Most developers using LLM tools today are unknowingly following a loose version of test-driven development (TDD).

1. TDD and LLM prompting work surprisingly similar

a) Start with failure

  • TDD: You define an interface and write a failing test first. Now you know what needs fixing.
  • LLMs: You write a vague prompt, get bad results, and think "I need to explain this better." Same basic concept.

b) Make it work

  • TDD: You write code until the test passes.
  • LLMs: You tweak the prompt, add details, and retry until you get good output. Same iterative approach.

c) Clean it up

  • TDD: "Okay, now let's clean this up."
  • LLMs: "This works but looks messy - needs polishing." Same final step.

2. Why developers end up doing TDD-like work with LLMs

Many developers claim to hate TDD ("too much overhead!") but end up doing something similar because:

  • They have to think through requirements first (or the AI won't help)
  • They iterate repeatedly (just with prompts instead of tests)
  • They refine the AI's output (which is rarely perfect on first try)

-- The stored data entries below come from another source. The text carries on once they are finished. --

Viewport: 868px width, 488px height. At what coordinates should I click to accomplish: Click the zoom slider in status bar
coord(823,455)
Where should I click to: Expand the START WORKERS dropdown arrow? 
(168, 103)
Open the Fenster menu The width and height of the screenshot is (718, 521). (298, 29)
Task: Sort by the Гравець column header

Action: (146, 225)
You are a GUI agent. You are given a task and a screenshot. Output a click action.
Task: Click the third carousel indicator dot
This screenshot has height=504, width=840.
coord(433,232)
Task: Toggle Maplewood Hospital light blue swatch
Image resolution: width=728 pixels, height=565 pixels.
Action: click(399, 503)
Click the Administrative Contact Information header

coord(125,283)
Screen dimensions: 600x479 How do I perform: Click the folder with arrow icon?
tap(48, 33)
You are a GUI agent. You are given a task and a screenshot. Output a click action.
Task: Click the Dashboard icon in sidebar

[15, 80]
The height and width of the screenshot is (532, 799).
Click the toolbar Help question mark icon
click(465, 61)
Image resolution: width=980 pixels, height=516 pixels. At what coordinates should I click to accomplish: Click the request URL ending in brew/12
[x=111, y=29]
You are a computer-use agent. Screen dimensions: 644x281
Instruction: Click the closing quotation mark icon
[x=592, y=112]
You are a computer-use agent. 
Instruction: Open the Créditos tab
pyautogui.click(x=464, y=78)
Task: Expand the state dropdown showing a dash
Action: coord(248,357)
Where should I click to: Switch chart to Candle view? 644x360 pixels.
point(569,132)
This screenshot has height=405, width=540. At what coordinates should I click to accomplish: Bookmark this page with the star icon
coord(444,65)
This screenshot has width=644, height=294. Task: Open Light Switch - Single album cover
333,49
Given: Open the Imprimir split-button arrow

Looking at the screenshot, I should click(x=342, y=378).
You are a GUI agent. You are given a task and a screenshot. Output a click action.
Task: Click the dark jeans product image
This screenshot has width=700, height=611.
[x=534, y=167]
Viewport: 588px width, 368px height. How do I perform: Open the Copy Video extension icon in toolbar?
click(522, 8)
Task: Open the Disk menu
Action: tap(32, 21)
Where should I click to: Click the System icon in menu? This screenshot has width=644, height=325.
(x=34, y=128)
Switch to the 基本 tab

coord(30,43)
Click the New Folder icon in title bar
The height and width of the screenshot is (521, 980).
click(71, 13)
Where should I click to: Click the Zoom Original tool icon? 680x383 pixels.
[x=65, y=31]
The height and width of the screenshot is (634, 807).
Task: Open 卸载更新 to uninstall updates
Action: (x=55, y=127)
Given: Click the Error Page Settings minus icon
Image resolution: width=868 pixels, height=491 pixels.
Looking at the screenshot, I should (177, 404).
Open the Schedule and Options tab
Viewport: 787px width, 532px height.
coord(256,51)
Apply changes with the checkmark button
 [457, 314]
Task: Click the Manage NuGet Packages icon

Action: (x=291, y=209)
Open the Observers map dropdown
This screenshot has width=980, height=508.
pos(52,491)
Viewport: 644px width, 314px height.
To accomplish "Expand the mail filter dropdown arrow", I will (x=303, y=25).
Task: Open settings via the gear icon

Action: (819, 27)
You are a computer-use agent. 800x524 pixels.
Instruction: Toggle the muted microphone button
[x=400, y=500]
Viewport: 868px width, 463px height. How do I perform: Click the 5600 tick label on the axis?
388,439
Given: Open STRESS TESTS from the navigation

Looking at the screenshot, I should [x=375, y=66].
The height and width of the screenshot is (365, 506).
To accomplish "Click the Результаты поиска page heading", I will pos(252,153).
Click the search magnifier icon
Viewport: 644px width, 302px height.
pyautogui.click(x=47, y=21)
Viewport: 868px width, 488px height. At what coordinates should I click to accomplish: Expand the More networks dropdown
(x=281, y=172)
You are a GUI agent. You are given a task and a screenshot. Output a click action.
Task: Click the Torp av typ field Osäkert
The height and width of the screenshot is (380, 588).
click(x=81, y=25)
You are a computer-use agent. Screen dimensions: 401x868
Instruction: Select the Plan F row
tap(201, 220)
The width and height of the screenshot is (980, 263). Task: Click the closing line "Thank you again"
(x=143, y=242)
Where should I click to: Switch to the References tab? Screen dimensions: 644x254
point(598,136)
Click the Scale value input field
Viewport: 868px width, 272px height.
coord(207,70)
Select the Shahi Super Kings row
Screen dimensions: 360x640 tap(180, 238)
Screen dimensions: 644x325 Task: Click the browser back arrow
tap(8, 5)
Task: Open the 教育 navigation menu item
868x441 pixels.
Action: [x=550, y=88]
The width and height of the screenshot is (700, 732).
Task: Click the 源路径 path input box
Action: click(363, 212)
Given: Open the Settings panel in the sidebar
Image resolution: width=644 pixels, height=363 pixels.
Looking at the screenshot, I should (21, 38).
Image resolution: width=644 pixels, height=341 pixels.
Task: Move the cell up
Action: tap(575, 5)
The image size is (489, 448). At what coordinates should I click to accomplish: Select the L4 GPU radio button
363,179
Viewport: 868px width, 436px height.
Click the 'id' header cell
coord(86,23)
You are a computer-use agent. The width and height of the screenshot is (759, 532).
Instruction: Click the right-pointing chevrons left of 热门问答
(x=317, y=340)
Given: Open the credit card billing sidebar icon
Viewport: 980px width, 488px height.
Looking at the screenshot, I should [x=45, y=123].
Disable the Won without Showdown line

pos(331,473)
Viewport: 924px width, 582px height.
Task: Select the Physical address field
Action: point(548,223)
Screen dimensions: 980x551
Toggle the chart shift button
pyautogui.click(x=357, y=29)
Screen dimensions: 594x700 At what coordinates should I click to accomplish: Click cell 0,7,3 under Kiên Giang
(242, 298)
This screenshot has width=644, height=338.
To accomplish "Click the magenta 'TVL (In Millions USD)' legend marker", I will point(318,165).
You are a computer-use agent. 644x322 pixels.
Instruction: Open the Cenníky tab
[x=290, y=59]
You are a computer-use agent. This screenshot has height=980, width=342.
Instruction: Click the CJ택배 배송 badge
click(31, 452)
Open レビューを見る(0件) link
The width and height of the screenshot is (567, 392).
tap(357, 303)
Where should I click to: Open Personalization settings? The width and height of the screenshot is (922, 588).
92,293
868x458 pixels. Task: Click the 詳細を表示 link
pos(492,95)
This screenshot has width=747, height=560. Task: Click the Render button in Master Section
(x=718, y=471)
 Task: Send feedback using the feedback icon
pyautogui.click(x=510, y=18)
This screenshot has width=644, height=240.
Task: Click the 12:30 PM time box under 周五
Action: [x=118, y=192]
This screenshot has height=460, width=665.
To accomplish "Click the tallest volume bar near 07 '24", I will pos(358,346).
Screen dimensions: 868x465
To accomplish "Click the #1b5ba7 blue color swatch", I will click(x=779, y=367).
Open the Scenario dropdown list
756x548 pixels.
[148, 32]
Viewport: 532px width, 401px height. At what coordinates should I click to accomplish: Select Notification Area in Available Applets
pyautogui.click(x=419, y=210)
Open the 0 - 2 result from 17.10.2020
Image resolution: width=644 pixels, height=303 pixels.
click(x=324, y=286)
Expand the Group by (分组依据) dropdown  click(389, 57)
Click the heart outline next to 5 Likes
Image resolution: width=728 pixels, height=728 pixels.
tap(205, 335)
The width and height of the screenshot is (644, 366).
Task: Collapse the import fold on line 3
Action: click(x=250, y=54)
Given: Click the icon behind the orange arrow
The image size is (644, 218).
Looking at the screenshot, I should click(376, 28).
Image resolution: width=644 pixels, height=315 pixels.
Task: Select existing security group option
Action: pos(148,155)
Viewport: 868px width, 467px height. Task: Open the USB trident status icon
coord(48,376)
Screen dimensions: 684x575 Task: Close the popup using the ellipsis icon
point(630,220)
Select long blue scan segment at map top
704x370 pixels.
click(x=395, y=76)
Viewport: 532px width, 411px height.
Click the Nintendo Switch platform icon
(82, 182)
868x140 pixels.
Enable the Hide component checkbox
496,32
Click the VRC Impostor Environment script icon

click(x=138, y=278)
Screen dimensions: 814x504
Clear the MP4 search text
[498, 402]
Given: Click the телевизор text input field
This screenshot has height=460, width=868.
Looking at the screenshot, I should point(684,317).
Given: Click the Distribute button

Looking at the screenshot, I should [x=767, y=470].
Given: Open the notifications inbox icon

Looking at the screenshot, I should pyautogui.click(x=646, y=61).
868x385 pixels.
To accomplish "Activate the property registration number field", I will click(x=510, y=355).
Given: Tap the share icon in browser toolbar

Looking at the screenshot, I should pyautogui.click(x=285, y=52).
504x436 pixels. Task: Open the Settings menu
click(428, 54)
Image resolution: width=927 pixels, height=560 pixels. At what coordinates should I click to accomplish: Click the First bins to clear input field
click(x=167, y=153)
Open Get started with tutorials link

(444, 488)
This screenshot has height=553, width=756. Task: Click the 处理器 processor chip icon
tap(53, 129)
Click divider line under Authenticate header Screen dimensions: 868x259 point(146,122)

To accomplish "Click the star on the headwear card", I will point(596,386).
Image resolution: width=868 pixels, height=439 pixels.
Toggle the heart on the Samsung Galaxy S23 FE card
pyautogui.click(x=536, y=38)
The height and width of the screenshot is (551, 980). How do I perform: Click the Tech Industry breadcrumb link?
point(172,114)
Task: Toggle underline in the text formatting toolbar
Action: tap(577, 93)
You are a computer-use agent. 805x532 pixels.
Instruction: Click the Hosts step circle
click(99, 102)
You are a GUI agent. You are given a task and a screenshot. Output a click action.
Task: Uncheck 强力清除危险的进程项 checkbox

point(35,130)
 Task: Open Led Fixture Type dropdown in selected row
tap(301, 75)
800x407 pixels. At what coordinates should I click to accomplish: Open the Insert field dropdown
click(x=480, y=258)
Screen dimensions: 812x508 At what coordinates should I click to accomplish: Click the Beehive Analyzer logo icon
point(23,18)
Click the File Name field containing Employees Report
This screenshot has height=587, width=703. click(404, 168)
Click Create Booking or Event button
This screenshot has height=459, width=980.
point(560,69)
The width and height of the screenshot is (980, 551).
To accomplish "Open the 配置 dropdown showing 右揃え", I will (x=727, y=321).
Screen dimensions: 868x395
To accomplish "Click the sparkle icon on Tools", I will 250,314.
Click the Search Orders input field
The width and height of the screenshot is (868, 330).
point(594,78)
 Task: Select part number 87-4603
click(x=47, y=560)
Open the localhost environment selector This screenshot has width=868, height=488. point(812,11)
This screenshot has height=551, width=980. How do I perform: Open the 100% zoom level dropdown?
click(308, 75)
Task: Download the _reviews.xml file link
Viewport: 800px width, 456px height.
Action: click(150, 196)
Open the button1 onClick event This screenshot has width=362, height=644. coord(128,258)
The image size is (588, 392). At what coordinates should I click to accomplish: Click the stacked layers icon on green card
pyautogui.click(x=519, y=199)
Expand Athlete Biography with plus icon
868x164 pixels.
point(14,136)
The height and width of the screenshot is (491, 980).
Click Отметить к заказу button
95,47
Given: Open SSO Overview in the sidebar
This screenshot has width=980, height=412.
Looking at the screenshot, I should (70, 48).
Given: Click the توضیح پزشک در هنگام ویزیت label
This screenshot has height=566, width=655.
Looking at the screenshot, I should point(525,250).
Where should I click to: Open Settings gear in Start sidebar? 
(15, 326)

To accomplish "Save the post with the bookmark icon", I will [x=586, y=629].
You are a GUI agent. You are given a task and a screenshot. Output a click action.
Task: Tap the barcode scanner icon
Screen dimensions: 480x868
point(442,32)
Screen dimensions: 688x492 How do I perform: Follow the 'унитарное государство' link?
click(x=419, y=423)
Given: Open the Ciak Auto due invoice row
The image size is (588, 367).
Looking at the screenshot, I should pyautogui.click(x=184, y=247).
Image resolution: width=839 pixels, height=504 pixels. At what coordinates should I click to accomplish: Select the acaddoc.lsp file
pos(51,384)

3. LLMs reveal who actually understands coding

  • Beginners: Ask AI → Copy → Paste → Breaks → Gets stuck
  • Experienced devs: Plan → Experiment → Debug → Verify results

This mirrors TDD:

  • Weak developers write tests that don't actually help
  • Strong developers write tests that improve code and serve as documentation

The irony

If you avoid TDD but use LLMs... surprise! You're basically doing TDD-ish style of work without calling it that.

  • TDD is structured (test → fail → code → refine)
  • LLM prompting is more ad-hoc (ask → adjust → accept → maybe improve later)

What this shows us

Skilled developers use LLMs like TDD - they plan, test, and refine.
Junior developers use LLMs like supercharged Stack Overflow - copy, paste, and pray.

In the end, any tool just amplifies your existing thought process.